PL/SQL Performance Tuning: AWR Reports & Optimization Techniques
Performance tuning in PL/SQL is both an art and a science. Over my career working on enterprise Oracle applications, I’ve reduced batch job runtimes from hours to minutes using these proven techniques.
**Understanding AWR Reports**
The Automatic Workload Repository (AWR) is your most powerful diagnostic tool.
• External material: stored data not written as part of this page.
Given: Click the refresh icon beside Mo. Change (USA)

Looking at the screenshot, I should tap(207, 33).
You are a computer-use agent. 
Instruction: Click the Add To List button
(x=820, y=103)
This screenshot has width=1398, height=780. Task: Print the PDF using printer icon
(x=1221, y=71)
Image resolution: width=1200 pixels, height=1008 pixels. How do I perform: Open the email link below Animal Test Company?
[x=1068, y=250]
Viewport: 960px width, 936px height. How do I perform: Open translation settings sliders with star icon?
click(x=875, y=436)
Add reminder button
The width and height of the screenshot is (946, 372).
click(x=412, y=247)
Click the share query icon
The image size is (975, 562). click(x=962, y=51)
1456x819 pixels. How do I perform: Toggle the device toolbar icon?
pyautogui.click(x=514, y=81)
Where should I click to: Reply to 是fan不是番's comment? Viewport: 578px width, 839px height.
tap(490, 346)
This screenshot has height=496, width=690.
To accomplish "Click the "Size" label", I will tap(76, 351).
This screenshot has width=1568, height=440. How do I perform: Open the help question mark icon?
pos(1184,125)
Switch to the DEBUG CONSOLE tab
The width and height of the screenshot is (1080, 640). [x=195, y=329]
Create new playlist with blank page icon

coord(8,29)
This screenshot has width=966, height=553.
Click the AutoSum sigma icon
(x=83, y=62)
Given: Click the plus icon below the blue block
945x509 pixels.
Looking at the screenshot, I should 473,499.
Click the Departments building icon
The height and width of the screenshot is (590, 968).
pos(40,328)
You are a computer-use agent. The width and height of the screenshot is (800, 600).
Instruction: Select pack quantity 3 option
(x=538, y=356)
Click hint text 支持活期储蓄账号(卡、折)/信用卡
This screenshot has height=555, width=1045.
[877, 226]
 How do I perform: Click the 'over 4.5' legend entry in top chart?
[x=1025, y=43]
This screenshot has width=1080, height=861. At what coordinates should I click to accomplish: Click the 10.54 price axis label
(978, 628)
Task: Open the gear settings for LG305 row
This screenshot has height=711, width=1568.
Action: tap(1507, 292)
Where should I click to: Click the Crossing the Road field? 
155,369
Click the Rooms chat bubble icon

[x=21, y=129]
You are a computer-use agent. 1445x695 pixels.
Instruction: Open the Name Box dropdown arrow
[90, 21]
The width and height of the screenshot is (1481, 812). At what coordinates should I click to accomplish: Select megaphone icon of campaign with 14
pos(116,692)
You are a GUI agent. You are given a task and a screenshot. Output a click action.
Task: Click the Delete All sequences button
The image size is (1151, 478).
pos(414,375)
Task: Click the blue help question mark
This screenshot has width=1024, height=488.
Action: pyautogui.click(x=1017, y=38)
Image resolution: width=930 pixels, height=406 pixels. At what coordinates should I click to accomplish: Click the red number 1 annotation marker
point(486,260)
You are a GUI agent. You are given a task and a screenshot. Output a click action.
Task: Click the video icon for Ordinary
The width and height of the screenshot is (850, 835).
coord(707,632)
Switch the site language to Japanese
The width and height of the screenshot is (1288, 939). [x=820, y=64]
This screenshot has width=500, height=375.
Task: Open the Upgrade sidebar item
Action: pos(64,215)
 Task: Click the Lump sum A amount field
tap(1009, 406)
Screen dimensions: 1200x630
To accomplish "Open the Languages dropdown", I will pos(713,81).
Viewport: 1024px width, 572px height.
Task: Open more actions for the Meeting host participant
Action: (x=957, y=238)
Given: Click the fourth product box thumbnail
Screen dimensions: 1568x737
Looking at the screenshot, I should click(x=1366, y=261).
Always start performance analysis here.
— Generate AWR report
SELECT output FROM TABLE(DBMS_WORKLOAD_REPOSITORY.AWR_REPORT_TEXT(
l_dbid => &dbid,
l_inst_num => 1,
l_bid => &begin_snap,
l_eid => &end_snap
));
**Bulk Collect and FORALL**
Never use row-by-row processing in production PL/SQL. Use BULK COLLECT with FORALL to process data in batches.
DECLARE
TYPE t_emp IS TABLE OF employees%ROWTYPE;
l_emps t_emp;
BEGIN
SELECT * BULK COLLECT INTO l_emps FROM employees WHERE department_id = 10;
FORALL i IN l_emps.FIRST..l_emps.LAST
UPDATE emp_archive SET salary = l_emps(i).salary WHERE id = l_emps(i).employee_id;
END;
**Index Optimization**
Function-based indexes, composite indexes with correct column ordering, and invisible indexes for testing – know them all.
**Result Cache**
For frequently called, infrequently changing functions, enable result cache to dramatically reduce database load.
These techniques have consistently delivered 60-80% performance improvements in my production environments.